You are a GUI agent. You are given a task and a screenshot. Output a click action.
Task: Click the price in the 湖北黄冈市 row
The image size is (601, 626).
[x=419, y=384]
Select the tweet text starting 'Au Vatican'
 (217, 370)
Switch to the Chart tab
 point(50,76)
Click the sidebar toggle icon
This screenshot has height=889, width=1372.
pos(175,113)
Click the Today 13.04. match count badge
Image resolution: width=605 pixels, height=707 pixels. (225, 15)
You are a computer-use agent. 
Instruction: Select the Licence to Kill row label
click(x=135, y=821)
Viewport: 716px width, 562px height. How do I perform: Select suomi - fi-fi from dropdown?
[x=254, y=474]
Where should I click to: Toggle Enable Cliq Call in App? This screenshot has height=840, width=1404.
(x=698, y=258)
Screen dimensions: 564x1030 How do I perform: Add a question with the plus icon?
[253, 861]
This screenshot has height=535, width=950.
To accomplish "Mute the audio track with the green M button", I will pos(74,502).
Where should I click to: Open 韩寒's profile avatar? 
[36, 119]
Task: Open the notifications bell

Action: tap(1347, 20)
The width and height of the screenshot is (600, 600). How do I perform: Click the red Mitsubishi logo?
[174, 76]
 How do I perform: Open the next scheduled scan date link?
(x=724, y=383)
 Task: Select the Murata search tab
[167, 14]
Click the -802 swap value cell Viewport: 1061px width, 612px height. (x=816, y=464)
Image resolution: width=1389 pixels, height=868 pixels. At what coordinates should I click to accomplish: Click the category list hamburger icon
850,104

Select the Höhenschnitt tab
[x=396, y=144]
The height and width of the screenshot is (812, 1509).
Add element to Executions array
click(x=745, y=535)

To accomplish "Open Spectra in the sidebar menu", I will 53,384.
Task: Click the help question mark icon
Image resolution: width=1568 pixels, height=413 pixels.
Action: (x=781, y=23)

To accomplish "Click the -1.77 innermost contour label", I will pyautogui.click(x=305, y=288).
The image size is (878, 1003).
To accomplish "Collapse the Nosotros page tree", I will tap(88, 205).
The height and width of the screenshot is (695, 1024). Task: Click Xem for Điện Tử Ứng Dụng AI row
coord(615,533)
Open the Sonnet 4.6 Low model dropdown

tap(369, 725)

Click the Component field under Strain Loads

::::::::

Task item. Produce a word-for-word copy of all the entries above.

Expected output.
You are a GUI agent. You are given a task and a screenshot. Output a click action.
Task: Click the price in the 湖北黄冈市 row
The image size is (601, 626).
[x=419, y=384]
Select the tweet text starting 'Au Vatican'
 (217, 370)
Switch to the Chart tab
 point(50,76)
Click the sidebar toggle icon
This screenshot has height=889, width=1372.
pos(175,113)
Click the Today 13.04. match count badge
Image resolution: width=605 pixels, height=707 pixels. (225, 15)
You are a computer-use agent. 
Instruction: Select the Licence to Kill row label
click(x=135, y=821)
Viewport: 716px width, 562px height. How do I perform: Select suomi - fi-fi from dropdown?
[x=254, y=474]
Where should I click to: Toggle Enable Cliq Call in App? This screenshot has height=840, width=1404.
(x=698, y=258)
Screen dimensions: 564x1030 How do I perform: Add a question with the plus icon?
[253, 861]
This screenshot has height=535, width=950.
To accomplish "Mute the audio track with the green M button", I will pos(74,502).
Where should I click to: Open 韩寒's profile avatar? 
[36, 119]
Task: Open the notifications bell

Action: tap(1347, 20)
The width and height of the screenshot is (600, 600). How do I perform: Click the red Mitsubishi logo?
[174, 76]
 How do I perform: Open the next scheduled scan date link?
(x=724, y=383)
 Task: Select the Murata search tab
[167, 14]
Click the -802 swap value cell Viewport: 1061px width, 612px height. (x=816, y=464)
Image resolution: width=1389 pixels, height=868 pixels. At what coordinates should I click to accomplish: Click the category list hamburger icon
850,104

Select the Höhenschnitt tab
[x=396, y=144]
The height and width of the screenshot is (812, 1509).
Add element to Executions array
click(x=745, y=535)

To accomplish "Open Spectra in the sidebar menu", I will 53,384.
Task: Click the help question mark icon
Image resolution: width=1568 pixels, height=413 pixels.
Action: (x=781, y=23)

To accomplish "Click the -1.77 innermost contour label", I will pyautogui.click(x=305, y=288).
The image size is (878, 1003).
To accomplish "Collapse the Nosotros page tree", I will tap(88, 205).
The height and width of the screenshot is (695, 1024). Task: Click Xem for Điện Tử Ứng Dụng AI row
coord(615,533)
Open the Sonnet 4.6 Low model dropdown

tap(369, 725)

Click the Component field under Strain Loads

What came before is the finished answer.